En rétrospective, je suis très satisfaite de ma course, même si ce fut plus long que prévu. Les conditions étaient loin d’être idéales, surtout pour moi qui tolère très mal la chaleur, mais j’ai réussi à rester en mouvement tout le long de la course. Je n’ai pas eu à prendre de longues pauses ou à ralentir considérablement comme lors de ma dernière course à la chaleur (QMT 50), où j’ai beaucoup appris. J’ai adapté ma nutrition (ouste les aliments solides!), j’ai donné des pauses à mon estomac quand rien n’allait plus (au lieu de m’entêter à essayer de manger), j’ai géré mon effort pour diminuer ma fréquence cardiaque et je me suis rafraîchie dans chaque cours d’eau que j’ai croisé. J’ai terminé la course avec les jambes complètement détruites (beaucoup plus qu’au QMT50), signe que j’ai été capable d’en donner beaucoup, même si c’était difficile. Maintenant, cap sur le Bromont Ultra 55 km dans un peu moins d’un mois, où la température devrait finalement me donner un break !

 

UTHC 80 km - DNF

par Justine Gagné

Crédit : Ian Roberge

Une décision crève cœur, mais la meilleure que je pouvais prendre cette journée-là. Ça faisait 2 mois que mon corps m’envoyait des signaux pour me dire qu’il avait besoin de repos, autant sur ma santé physique que mentale, mais je ne l’écoutais pas. Cette journée-là, il me l’a fait comprendre. Après un beau 25 km de course à bonne allure, les nausées ont pris le dessus et m’ont obligée à ralentir, à marcher, même. Quelques kilomètres plus tard, c’est le genou qui a lâché. Rendue-là, j’ai décidé que c’en était assez. Hypothéquer mon genou pour l’année, ça ne me le disait pas trop… Mon objectif, c’était de prendre le départ. Je l’ai pris, et j’en suis bien fière! Je ressors de cette course-là avec un gros sourire et je suis juste contente d’avoir pu courir quand même 40km dans ces beaux sentiers, avec des décors de fou! 

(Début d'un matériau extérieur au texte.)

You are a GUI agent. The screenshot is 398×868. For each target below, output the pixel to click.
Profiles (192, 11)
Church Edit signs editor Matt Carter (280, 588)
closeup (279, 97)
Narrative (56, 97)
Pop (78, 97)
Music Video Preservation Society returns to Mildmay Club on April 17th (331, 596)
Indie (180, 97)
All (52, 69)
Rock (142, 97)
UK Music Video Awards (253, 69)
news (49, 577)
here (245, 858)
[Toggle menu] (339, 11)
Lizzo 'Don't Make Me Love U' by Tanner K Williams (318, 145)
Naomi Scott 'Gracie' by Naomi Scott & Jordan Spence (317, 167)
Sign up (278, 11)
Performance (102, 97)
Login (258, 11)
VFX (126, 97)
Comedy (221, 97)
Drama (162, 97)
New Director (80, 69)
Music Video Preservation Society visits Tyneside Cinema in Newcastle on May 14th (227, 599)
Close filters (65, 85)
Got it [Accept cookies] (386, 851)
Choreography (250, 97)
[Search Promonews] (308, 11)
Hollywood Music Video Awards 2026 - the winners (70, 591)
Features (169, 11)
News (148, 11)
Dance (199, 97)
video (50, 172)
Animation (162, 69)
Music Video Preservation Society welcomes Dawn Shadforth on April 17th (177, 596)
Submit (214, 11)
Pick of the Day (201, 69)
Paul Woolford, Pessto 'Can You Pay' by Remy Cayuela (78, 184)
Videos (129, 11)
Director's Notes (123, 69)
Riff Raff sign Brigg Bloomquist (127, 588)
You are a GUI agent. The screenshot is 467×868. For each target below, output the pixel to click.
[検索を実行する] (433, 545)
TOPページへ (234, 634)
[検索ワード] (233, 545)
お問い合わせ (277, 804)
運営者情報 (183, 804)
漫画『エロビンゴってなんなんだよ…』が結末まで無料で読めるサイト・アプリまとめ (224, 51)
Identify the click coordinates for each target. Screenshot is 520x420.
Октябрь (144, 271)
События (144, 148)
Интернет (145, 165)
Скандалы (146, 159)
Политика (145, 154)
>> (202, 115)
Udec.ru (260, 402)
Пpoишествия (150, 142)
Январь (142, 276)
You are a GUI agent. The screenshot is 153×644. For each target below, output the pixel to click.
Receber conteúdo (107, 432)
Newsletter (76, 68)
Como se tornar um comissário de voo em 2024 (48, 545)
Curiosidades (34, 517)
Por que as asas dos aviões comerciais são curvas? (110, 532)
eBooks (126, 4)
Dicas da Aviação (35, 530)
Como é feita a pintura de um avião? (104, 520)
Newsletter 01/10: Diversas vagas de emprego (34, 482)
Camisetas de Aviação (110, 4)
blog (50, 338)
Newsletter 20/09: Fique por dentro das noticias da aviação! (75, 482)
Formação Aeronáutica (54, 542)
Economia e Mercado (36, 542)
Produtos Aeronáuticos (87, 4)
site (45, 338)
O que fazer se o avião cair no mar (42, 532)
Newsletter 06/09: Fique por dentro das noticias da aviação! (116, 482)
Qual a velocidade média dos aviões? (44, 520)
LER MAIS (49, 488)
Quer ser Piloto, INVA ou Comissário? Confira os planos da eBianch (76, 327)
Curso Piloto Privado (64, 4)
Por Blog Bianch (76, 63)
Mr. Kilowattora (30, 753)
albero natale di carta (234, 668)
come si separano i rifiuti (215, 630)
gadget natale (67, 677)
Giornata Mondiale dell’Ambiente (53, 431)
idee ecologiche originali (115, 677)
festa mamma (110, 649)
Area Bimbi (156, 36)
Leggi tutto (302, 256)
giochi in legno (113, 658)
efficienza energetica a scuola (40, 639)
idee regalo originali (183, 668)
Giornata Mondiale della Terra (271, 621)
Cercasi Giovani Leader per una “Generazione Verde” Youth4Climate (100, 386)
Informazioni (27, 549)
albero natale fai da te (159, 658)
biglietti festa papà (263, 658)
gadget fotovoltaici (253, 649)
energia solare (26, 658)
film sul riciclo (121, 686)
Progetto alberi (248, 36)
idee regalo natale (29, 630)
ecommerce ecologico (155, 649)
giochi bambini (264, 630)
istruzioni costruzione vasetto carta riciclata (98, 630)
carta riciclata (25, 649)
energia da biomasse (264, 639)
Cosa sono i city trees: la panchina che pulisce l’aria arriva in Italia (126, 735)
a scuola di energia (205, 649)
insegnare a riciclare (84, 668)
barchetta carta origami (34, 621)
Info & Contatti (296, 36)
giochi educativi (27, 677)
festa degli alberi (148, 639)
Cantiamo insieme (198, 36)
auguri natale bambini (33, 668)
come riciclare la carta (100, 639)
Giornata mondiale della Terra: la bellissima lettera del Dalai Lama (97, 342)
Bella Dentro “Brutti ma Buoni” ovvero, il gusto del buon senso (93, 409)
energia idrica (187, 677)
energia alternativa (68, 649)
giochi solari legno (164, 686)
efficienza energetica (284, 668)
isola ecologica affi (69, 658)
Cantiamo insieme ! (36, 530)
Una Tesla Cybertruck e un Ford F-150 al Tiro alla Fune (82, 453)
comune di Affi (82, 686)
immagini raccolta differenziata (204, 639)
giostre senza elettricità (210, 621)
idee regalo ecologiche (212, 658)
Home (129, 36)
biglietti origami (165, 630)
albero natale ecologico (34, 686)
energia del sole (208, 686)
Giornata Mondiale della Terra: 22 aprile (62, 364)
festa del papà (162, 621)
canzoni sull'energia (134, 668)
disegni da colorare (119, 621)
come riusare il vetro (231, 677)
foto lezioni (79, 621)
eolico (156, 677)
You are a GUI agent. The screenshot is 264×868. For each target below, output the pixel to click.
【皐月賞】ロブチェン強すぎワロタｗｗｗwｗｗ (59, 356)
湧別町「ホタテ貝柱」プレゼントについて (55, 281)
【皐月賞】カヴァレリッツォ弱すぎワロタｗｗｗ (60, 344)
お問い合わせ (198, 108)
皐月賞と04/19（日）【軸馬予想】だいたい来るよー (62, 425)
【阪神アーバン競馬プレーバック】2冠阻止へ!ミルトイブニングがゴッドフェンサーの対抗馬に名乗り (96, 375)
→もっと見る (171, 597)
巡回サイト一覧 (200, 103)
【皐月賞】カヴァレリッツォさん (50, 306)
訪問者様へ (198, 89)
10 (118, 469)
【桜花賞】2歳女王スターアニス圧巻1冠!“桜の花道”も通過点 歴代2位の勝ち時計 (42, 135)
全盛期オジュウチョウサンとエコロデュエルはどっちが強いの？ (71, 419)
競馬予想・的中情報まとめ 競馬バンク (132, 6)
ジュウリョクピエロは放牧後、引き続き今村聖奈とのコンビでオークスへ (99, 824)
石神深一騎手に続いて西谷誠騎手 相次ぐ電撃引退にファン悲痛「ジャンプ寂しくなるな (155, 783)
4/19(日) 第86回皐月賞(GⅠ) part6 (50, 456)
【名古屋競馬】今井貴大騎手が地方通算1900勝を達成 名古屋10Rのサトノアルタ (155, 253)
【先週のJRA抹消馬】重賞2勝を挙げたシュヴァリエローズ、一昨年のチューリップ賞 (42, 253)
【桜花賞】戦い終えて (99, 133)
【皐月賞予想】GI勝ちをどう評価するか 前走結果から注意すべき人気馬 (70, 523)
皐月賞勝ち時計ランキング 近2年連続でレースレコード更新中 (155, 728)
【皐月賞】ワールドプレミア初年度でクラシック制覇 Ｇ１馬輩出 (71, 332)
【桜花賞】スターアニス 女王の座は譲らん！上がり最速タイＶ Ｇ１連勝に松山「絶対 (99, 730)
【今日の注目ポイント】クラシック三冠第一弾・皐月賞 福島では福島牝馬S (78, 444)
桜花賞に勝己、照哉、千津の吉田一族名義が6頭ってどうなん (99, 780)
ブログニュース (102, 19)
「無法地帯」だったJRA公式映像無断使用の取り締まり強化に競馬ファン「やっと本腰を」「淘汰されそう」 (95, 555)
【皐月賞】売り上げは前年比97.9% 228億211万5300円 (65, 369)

Et merci à mes amis et ma famille d’avoir été là, ça remonte le moral en titi! 

See you next year UTHC!

 

LONG RÉCIT de mon 125 km UTHC

par Geneviève Asselin-Demers

Une première course qui débute sur l’heure du dîner, au gros soleil tapant. Un léger stress se faisait sentir depuis le lever du soleil. Étendue dans mon lit en me disant «Geneviève, reste couchée et minimise le poids sur tes jambes… tu vas partir bientôt pour 18, 19- 20 heures de course.» Après un bon déjeuner, quelques heures de travail et un dîner, c’est l’heure de partir pour le site du départ, soit 50-55 minutes de voiture et hop, c’est maintenant le temps de voir si toute la préparation, physique et mentale, sera au rendez-vous.

On me prévient et on me répète de ne pas partir devant et de rester calme sur les premiers km très roulant et descendant sur un bon 4km. Je me parle et reparle, j’écoute la respiration des coureurs à proximité de moi qui cherchent déjà leur air avec cette chaleur intense, je reste à l’écoute de mon corps et j’entre dans le single track avec une super belle position pour moi qui voulait courir ces premiers km au petit trot en compagnie de mon ami Jean-Pierre, avec qui je passe les 25 premiers km. 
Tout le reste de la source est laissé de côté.